The cool actions of experienced newsreader Alison Rooper, who has frequently presented the news on Radio 4's Today programme and the World Service, meant that listeners were unaware of the glitch, although colleagues are fuming at the latest flaws in the BBC's technology.
Rooper had arrived at Broadcasting House at 6.15am on Wednesday expecting to present the hourly bulletins as normal on Rob Cowan's Radio 3 breakfast show. But as she went in search of coffee she encountered a BBC engineer who "warned me that everything had gone and that Television Centre was in rather a state". Across the BBC, particularly on the radio networks, something approaching panic was setting in as phones had stopped ringing and computers had gone down. Staff tried to send scripts to colleagues in other buildings by fax.
As the clock ticked towards 7am, Rooper was starting to worry. "I went into the studio at 6.45am and there was no script. I tried to call Television Centre but their telephone lines were down and they couldn't hear me," she said. Rooper managed to obtain an external number and contacted BBC News colleague Rachel Bulkeley on the summaries desk, who promised to send the scripts once more to another printer. Still nothing came through.
"She said, 'the only way I can think to get the script to you is by email,' but I said, 'no, you can't because our computers are down, we have no email and no computers,'" said Rooper, who suggested that the material be sent to her phone instead. "Rachel said, 'you can't possibly read a script off an iPhone,' but I told her, 'it's either that or we have no news, so let's try it.'"

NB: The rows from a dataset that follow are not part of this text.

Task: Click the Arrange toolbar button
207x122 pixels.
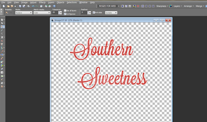Action: [188, 6]
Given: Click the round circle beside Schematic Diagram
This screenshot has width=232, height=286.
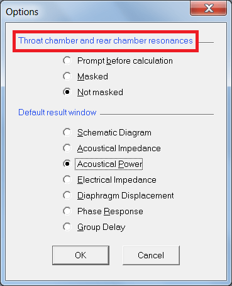Looking at the screenshot, I should click(x=67, y=132).
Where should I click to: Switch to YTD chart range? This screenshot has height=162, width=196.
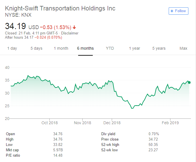click(x=110, y=48)
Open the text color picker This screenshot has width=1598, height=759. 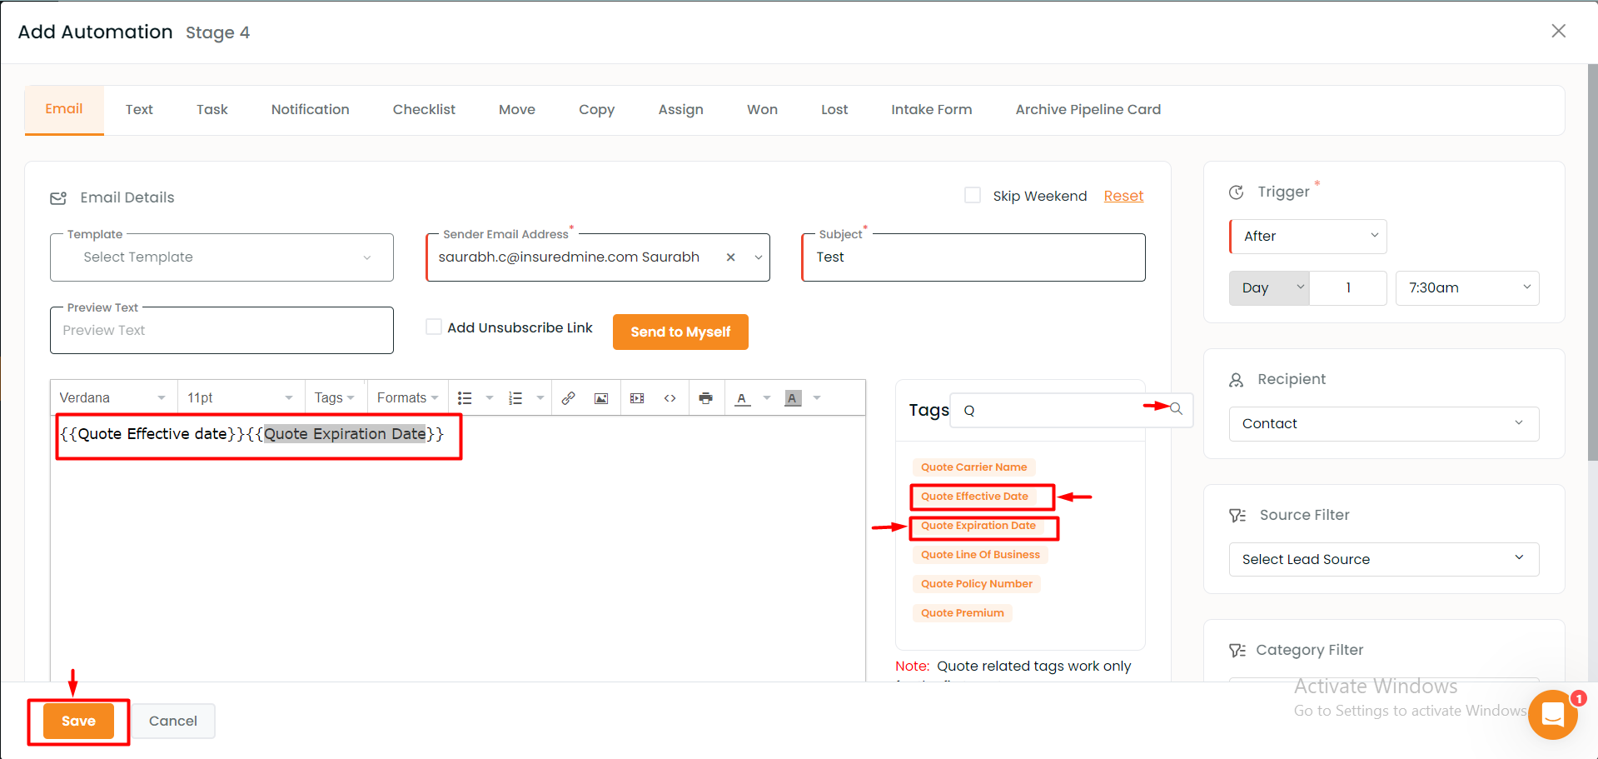click(x=742, y=398)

Rooper says she is "married" to her iPhone, on which she has "more than five pages of apps". She also has more than 20 years of newsreading experience, and so calmly settled behind the microphone with her mobile in front of her instead of the usual printed sheet, and read out her opening headline on the introduction into schools of lessons in combating domestic violence.

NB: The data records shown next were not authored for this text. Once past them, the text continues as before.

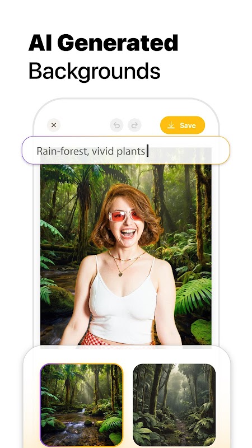Click the word 'Rain-forest' in the prompt

click(x=61, y=151)
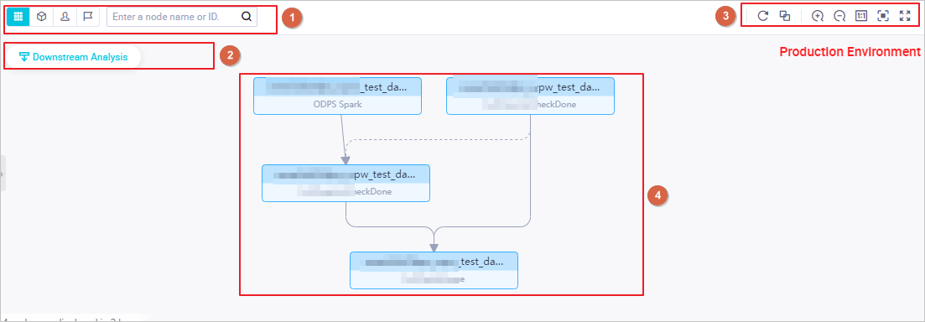The height and width of the screenshot is (322, 925).
Task: Select the top-right pw_test_da CheckDone node
Action: click(x=530, y=96)
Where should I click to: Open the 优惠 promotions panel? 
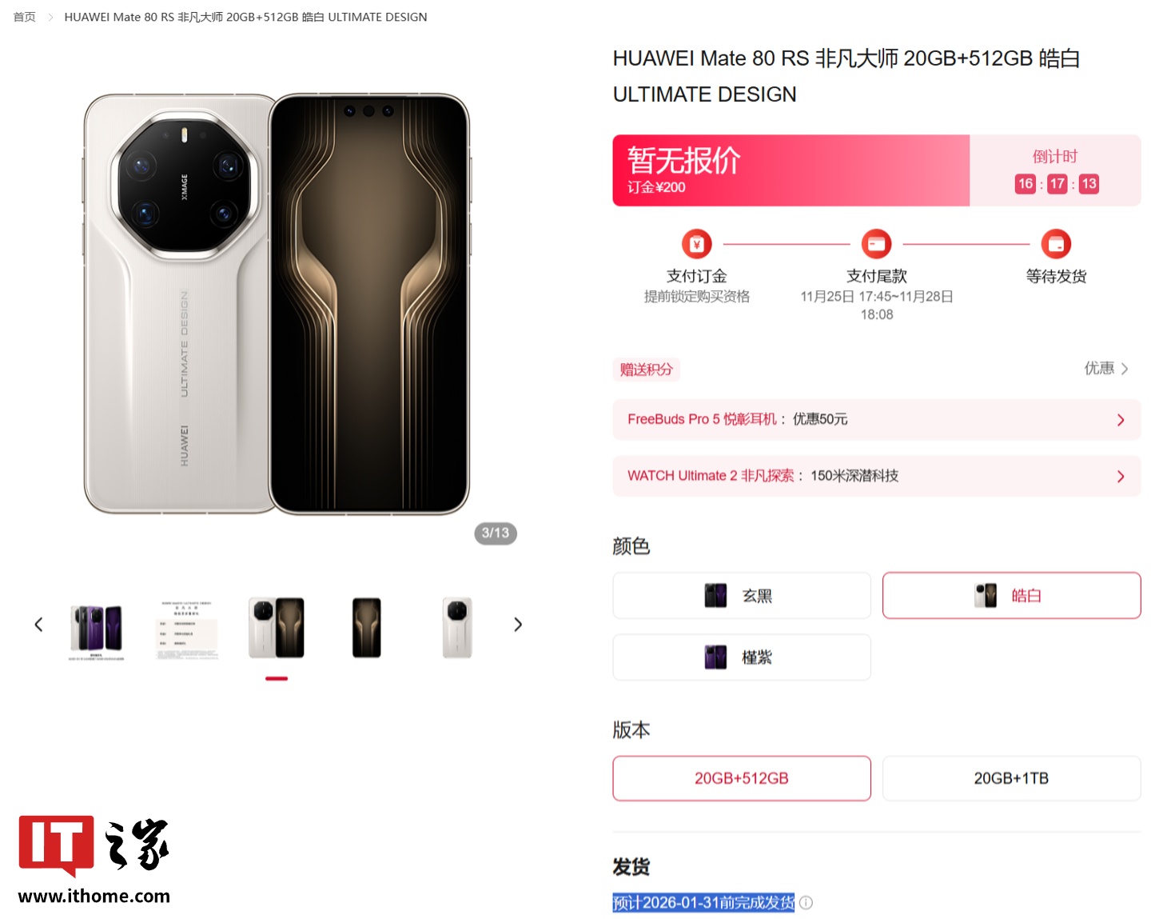(1105, 369)
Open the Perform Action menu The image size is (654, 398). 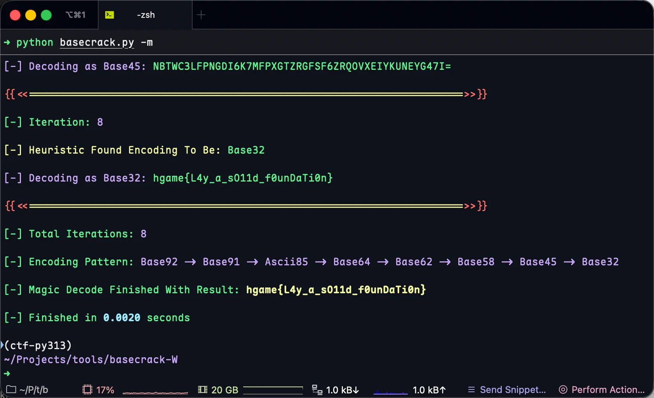point(602,389)
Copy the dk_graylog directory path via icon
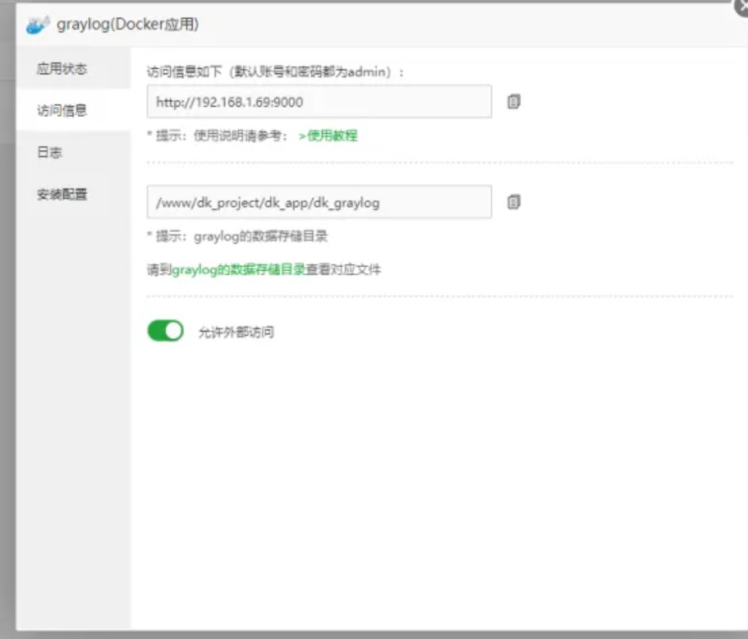 tap(514, 202)
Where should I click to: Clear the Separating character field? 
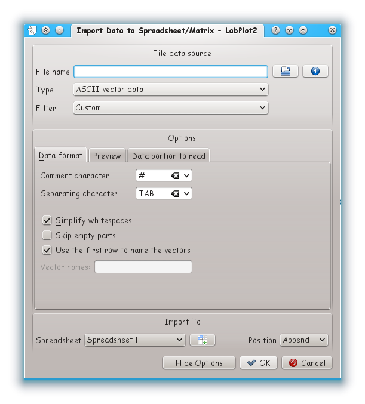(175, 194)
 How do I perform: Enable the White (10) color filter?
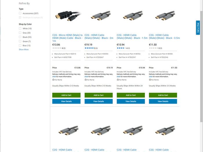click(20, 28)
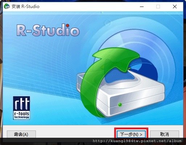The image size is (186, 145).
Task: Click the 取消 cancel button
Action: click(x=165, y=134)
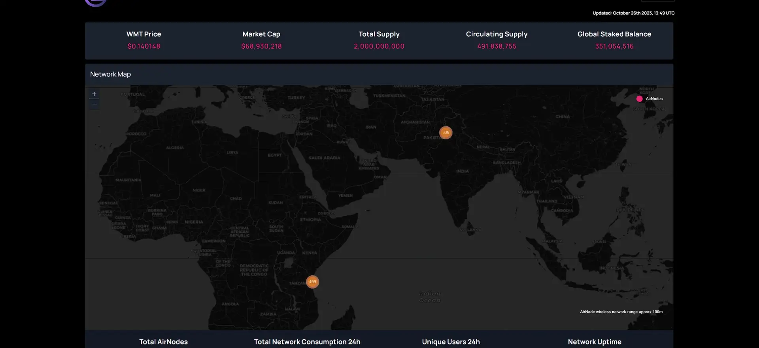Screen dimensions: 759x348
Task: Click the Total AirNodes heading
Action: pyautogui.click(x=163, y=342)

"The words were reasonably clear on my iPhone screen," she said. "But I tried tipping the phone sideways so that the writing becomes bigger and then I lost the whole sentence. You need to read ahead all the time when you are reading out news. I had to tip it back to the right position and just scroll through very quickly with my finger, hoping to God I didn't do something accidentally. My heart was in my mouth but you have to take a deep breath and plunge in."